== Material provided ==
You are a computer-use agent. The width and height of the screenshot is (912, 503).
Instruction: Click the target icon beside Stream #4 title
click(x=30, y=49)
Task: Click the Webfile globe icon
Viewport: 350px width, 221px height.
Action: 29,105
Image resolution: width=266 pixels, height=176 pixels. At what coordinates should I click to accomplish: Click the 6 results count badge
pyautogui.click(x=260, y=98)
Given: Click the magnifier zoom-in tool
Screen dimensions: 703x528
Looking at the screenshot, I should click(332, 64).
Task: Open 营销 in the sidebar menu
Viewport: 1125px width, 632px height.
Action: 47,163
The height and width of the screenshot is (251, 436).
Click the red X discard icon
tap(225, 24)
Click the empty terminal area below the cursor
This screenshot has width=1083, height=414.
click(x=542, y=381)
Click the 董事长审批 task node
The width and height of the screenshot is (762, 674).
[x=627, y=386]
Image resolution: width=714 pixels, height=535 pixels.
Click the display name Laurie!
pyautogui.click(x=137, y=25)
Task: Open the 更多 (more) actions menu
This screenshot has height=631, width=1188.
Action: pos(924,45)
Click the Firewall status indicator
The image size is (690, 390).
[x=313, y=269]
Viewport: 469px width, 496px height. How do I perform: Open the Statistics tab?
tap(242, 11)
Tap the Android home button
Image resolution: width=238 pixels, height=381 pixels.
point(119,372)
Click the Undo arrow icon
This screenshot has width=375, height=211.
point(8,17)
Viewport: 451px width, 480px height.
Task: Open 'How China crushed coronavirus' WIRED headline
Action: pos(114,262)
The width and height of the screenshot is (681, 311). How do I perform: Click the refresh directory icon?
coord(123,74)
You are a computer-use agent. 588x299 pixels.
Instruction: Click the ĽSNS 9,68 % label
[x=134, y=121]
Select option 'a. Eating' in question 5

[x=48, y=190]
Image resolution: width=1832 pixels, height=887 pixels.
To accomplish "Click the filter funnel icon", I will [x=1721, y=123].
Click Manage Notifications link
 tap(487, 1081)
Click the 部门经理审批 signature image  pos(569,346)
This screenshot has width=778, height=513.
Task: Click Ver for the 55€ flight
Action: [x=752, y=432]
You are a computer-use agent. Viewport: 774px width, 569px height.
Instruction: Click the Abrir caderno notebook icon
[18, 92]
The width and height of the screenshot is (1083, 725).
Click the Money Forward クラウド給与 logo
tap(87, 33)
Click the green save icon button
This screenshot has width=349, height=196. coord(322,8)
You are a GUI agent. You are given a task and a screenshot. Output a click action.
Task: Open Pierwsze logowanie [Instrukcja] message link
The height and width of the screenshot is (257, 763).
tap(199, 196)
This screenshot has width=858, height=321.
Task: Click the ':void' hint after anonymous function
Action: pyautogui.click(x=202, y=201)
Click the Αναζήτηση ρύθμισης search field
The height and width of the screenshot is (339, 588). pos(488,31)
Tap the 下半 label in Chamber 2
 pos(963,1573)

== Problem statement ==
Check each line in the records for the word "agent" and say how many have it, with nothing else.

== The answer ==
4